Prolonged elevation of viral loads in HIV-1-infected children in a region of intense malaria transmission in Northern Uganda

Introduction

Malaria and HIV-1 infection cause significant morbidity and mortality in children in sub-Saharan Africa. Recurrent malaria infection increases HIV-1 viral load in adults and increases the rate of progression of HIV-1 infection to AIDS. The effect of malaria on viral loads in Children living with AIDS (CLWA) is not clearly known.

Objective

To assess the effect of malaria on HIV-1 viral loads in CLWA.

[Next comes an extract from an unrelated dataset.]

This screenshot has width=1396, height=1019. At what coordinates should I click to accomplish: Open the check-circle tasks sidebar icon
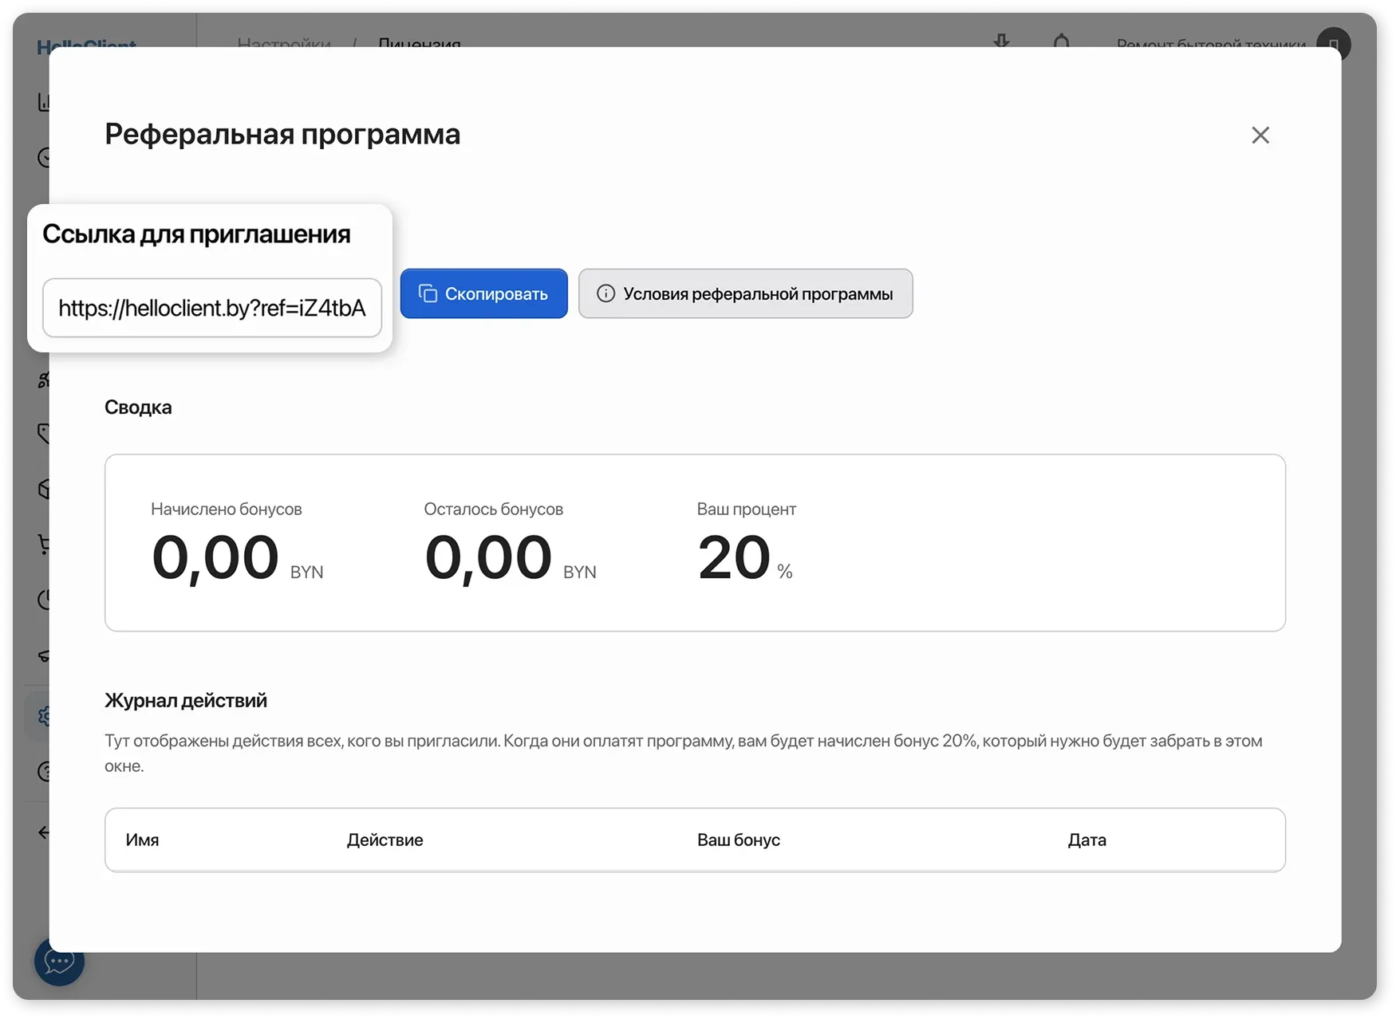tap(44, 157)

One hundred thirty five afebrile HIV-1 positive children having negative blood slides for malaria were recruited at Apac Hospital and followed up for one year. They were monitored for development of P. falciparum malaria, which was treated with CQ+SP and the children followed up for 28 days. HIV-1 viral loads were measured over three time-points: at enrolment (no malaria), during an episode of malaria, and at a visit about 8 weeks (range 6-19 weeks) after the malaria visit when the child had neither parasites nor any intervening malaria episodes (post-malaria). Primary analyses were restricted to children who on follow up had HIV-1 viral loads measured at the three relevant time-points.

Baseline characteristics, Table 1.

Malaria increased HIV-1 viral load significantly in CLWA. Low parasitaemia <= 5/HPF transiently increased viral load by 0.42 log (95% CI 0.29-0.78, p = 0.0002), higher than that reported in adults. These patients' viral loads returned to levels similar to those at baseline after treatment. In 13 patients with high parasitaemia (10-20/HPF), the mean increase in viral load was 0.53 log (0.14 to 0.51), p < 0.0001, remaining significantly higher than at baseline after treatment ie. mean difference (signed-rank test) in viral load "before" and "after" malaria was significant.

P. falciparum malaria increased HIV-1 viral loads in children, with some viral loads remaining elevated several weeks after antimalarial treatment. Prolonged post-treatment elevation has important implications for the clinical course and the potential for transmission in sexually active adults.

Affiliations

1. medbiotech Laboratories, Kampala, Uganda

   Herbert Kiyingi & Thomas Egwang

2. Nsambya Hospital, Kampala, Uganda

   Herbert Kiyingi & Maria Nannyonga

Corresponding author

Correspondence to Herbert Kiyingi.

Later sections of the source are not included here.